Утро седьмого дня | страница 31
Обычно считают, что Екатерина так не по-доброму поступила с владыкой из-за вопроса о церковных землях. Что якобы он один из всех архиереев русской церкви осмелился открыто протестовать против ограбления Церкви государством.
Это и в самом деле так. Все смолчали, а он выступил. И кое-кто из нынешних либералов ёрнически утверждает, что, мол, другие мученики пожертвовали жизнью за Христову веру, а он — за церковную недвижимость[15]. Шутнику, однако, можно возразить, что церковь без недвижимости — такой же раб государства, как и любой лишённый имущества и самостоятельного дохода человек. В этом смысле секуляризация времён Екатерины — ровно то же самое, что коллективизация сталинской эпохи, с той разницей, что Сталин и коммунисты были идейными врагами того, с чем боролись, а Екатерина, по крайней мере формально, принадлежала православной церкви и подходила время от времени под священническое благословение. Так что её политика в этом вопросе не только преступна, но и лицемерна.
Но дело всё-таки не в этом.
Дело, конечно, в том, что если раньше над империею и Церковью стояла просто баба, то теперь — мужеубийца, дважды цареубийца, захватчица престола и нераскаянная блудница, а её опору и окружение составляли головорезы, казнокрады, развратники, клятвопреступники, нахалы и хитрые заговорщики. То есть просто Вавилон, пробы ставить негде. Может быть, с точки зрения прогрессивного развития и государственной пользы так и нужно было.

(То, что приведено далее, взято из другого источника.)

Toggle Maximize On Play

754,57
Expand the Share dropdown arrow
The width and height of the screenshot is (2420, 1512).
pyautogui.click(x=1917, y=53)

Но с точки зрения пастырского служения… Скажем политкорректно: намерение именно этой власти отобрать у Церкви её многовековые владения выглядело вызывающе.
Обе стороны конфликта понимали это. Потому императрица и оказалась столь чувствительна к словам ростовского митрополита. Именно к словам, ибо поделать против секуляризации он ничего не успел да и не мог. Ну а на словах он, не умевший до нужной степени сдерживаться, видимо, высказал нечто такое, что перевернуло нутро императрицы и превратило её прямо-таки в дикую кошку. Скорее всего, это какие-то слова о двух императорах, убитых по её приказу или с её одобрения. В следственном деле есть глухие упоминания (опять чей-то донос): якобы он намекал, что следовало выдать императрицу замуж за шлиссельбургского узника Ивана Антоновича, пока тот был жив. Или что-то в этом духе. Может быть, в издевательском тоне: мол, засадить бы её в камеру к этому узнику да там навсегда и оставить.
Вот за это можно было заработать пожизненное заточение в каменном мешке и имя Андрея Враля.